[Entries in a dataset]
-*-*-

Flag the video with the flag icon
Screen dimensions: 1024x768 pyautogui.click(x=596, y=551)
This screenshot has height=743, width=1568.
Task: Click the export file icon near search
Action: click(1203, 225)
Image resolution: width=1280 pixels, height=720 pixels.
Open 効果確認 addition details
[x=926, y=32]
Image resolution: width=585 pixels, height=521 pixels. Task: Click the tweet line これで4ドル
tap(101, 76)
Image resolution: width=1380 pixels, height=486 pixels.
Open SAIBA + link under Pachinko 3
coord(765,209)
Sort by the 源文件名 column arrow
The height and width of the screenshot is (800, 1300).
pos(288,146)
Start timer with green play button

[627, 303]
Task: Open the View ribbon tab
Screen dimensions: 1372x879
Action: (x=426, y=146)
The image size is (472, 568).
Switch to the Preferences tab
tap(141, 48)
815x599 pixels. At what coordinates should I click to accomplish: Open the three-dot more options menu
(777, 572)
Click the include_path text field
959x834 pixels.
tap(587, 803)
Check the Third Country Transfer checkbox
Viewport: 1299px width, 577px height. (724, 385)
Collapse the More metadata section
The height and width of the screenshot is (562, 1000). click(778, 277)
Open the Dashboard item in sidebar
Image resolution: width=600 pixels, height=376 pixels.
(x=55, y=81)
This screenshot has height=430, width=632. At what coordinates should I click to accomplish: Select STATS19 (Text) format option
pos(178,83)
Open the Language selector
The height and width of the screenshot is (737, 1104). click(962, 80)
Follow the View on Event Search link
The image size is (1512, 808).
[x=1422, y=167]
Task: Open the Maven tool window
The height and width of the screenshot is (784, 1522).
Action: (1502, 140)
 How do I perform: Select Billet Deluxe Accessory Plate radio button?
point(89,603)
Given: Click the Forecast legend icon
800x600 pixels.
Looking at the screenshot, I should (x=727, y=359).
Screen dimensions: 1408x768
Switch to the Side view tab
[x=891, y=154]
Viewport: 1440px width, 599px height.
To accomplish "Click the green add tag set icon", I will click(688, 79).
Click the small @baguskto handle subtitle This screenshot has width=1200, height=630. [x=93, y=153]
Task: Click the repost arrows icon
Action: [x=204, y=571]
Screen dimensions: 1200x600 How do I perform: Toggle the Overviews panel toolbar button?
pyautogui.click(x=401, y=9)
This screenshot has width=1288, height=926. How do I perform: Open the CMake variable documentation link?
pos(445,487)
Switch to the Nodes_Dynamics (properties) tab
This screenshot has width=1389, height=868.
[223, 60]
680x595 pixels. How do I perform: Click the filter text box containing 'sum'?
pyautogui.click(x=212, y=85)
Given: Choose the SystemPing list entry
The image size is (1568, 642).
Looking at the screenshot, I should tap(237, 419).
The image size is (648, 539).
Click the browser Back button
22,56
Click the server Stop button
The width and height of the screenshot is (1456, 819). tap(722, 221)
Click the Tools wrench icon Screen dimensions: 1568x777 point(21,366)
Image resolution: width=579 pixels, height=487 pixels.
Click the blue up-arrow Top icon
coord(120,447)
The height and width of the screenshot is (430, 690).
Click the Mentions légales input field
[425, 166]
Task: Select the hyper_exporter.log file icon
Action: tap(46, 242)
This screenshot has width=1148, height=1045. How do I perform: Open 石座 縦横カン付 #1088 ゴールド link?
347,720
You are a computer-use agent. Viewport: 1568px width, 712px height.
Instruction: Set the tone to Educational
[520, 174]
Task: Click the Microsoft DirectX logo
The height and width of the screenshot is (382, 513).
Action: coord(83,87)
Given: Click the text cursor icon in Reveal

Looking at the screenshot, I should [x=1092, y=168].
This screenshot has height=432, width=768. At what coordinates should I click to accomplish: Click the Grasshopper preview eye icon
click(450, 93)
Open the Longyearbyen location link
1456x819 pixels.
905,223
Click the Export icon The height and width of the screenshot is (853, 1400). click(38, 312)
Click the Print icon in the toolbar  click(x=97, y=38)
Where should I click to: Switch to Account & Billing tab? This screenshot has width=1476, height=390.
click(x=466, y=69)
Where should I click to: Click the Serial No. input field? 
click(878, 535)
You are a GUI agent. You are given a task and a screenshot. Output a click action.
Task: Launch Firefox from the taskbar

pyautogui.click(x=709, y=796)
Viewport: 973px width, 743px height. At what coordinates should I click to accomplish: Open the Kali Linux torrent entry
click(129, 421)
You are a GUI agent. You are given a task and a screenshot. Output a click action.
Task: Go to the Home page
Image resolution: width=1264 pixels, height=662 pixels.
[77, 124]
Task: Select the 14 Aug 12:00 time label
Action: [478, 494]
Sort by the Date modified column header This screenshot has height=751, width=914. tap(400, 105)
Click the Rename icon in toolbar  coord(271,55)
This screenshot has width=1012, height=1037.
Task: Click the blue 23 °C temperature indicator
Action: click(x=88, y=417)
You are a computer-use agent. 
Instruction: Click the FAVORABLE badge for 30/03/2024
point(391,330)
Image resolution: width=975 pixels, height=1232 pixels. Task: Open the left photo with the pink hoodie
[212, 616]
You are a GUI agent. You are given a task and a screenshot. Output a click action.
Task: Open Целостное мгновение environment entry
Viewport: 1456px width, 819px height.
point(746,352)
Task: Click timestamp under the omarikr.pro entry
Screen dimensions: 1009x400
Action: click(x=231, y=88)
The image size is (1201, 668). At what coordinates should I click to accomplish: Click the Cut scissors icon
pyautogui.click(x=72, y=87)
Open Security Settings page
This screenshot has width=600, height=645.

-*-*-

• _Exercise directions_: Reproduce every line of the data above verbatim.

• _Result_:
Flag the video with the flag icon
Screen dimensions: 1024x768 pyautogui.click(x=596, y=551)
This screenshot has height=743, width=1568.
Task: Click the export file icon near search
Action: click(1203, 225)
Image resolution: width=1280 pixels, height=720 pixels.
Open 効果確認 addition details
[x=926, y=32]
Image resolution: width=585 pixels, height=521 pixels. Task: Click the tweet line これで4ドル
tap(101, 76)
Image resolution: width=1380 pixels, height=486 pixels.
Open SAIBA + link under Pachinko 3
coord(765,209)
Sort by the 源文件名 column arrow
The height and width of the screenshot is (800, 1300).
pos(288,146)
Start timer with green play button

[627, 303]
Task: Open the View ribbon tab
Screen dimensions: 1372x879
Action: (x=426, y=146)
The image size is (472, 568).
Switch to the Preferences tab
tap(141, 48)
815x599 pixels. At what coordinates should I click to accomplish: Open the three-dot more options menu
(777, 572)
Click the include_path text field
959x834 pixels.
tap(587, 803)
Check the Third Country Transfer checkbox
Viewport: 1299px width, 577px height. (724, 385)
Collapse the More metadata section
The height and width of the screenshot is (562, 1000). click(778, 277)
Open the Dashboard item in sidebar
Image resolution: width=600 pixels, height=376 pixels.
(x=55, y=81)
This screenshot has height=430, width=632. At what coordinates should I click to accomplish: Select STATS19 (Text) format option
pos(178,83)
Open the Language selector
The height and width of the screenshot is (737, 1104). click(962, 80)
Follow the View on Event Search link
The image size is (1512, 808).
[x=1422, y=167]
Task: Open the Maven tool window
The height and width of the screenshot is (784, 1522).
Action: (1502, 140)
 How do I perform: Select Billet Deluxe Accessory Plate radio button?
point(89,603)
Given: Click the Forecast legend icon
800x600 pixels.
Looking at the screenshot, I should (x=727, y=359).
Screen dimensions: 1408x768
Switch to the Side view tab
[x=891, y=154]
Viewport: 1440px width, 599px height.
To accomplish "Click the green add tag set icon", I will click(688, 79).
Click the small @baguskto handle subtitle This screenshot has width=1200, height=630. [x=93, y=153]
Task: Click the repost arrows icon
Action: [x=204, y=571]
Screen dimensions: 1200x600 How do I perform: Toggle the Overviews panel toolbar button?
pyautogui.click(x=401, y=9)
This screenshot has width=1288, height=926. How do I perform: Open the CMake variable documentation link?
pos(445,487)
Switch to the Nodes_Dynamics (properties) tab
This screenshot has width=1389, height=868.
[223, 60]
680x595 pixels. How do I perform: Click the filter text box containing 'sum'?
pyautogui.click(x=212, y=85)
Given: Choose the SystemPing list entry
The image size is (1568, 642).
Looking at the screenshot, I should tap(237, 419).
The image size is (648, 539).
Click the browser Back button
22,56
Click the server Stop button
The width and height of the screenshot is (1456, 819). tap(722, 221)
Click the Tools wrench icon Screen dimensions: 1568x777 point(21,366)
Image resolution: width=579 pixels, height=487 pixels.
Click the blue up-arrow Top icon
coord(120,447)
The height and width of the screenshot is (430, 690).
Click the Mentions légales input field
[425, 166]
Task: Select the hyper_exporter.log file icon
Action: tap(46, 242)
This screenshot has width=1148, height=1045. How do I perform: Open 石座 縦横カン付 #1088 ゴールド link?
347,720
You are a computer-use agent. Viewport: 1568px width, 712px height.
Instruction: Set the tone to Educational
[520, 174]
Task: Click the Microsoft DirectX logo
The height and width of the screenshot is (382, 513).
Action: coord(83,87)
Given: Click the text cursor icon in Reveal

Looking at the screenshot, I should [x=1092, y=168].
This screenshot has height=432, width=768. At what coordinates should I click to accomplish: Click the Grasshopper preview eye icon
click(450, 93)
Open the Longyearbyen location link
1456x819 pixels.
905,223
Click the Export icon The height and width of the screenshot is (853, 1400). click(38, 312)
Click the Print icon in the toolbar  click(x=97, y=38)
Where should I click to: Switch to Account & Billing tab? This screenshot has width=1476, height=390.
click(x=466, y=69)
Where should I click to: Click the Serial No. input field? 
click(878, 535)
You are a GUI agent. You are given a task and a screenshot. Output a click action.
Task: Launch Firefox from the taskbar

pyautogui.click(x=709, y=796)
Viewport: 973px width, 743px height. At what coordinates should I click to accomplish: Open the Kali Linux torrent entry
click(129, 421)
You are a GUI agent. You are given a task and a screenshot. Output a click action.
Task: Go to the Home page
Image resolution: width=1264 pixels, height=662 pixels.
[77, 124]
Task: Select the 14 Aug 12:00 time label
Action: [478, 494]
Sort by the Date modified column header This screenshot has height=751, width=914. tap(400, 105)
Click the Rename icon in toolbar  coord(271,55)
This screenshot has width=1012, height=1037.
Task: Click the blue 23 °C temperature indicator
Action: click(x=88, y=417)
You are a computer-use agent. 
Instruction: Click the FAVORABLE badge for 30/03/2024
point(391,330)
Image resolution: width=975 pixels, height=1232 pixels. Task: Open the left photo with the pink hoodie
[212, 616]
You are a GUI agent. You are given a task and a screenshot. Output a click action.
Task: Open Целостное мгновение environment entry
Viewport: 1456px width, 819px height.
point(746,352)
Task: Click timestamp under the omarikr.pro entry
Screen dimensions: 1009x400
Action: click(x=231, y=88)
The image size is (1201, 668). At what coordinates should I click to accomplish: Click the Cut scissors icon
pyautogui.click(x=72, y=87)
Open Security Settings page
This screenshot has width=600, height=645.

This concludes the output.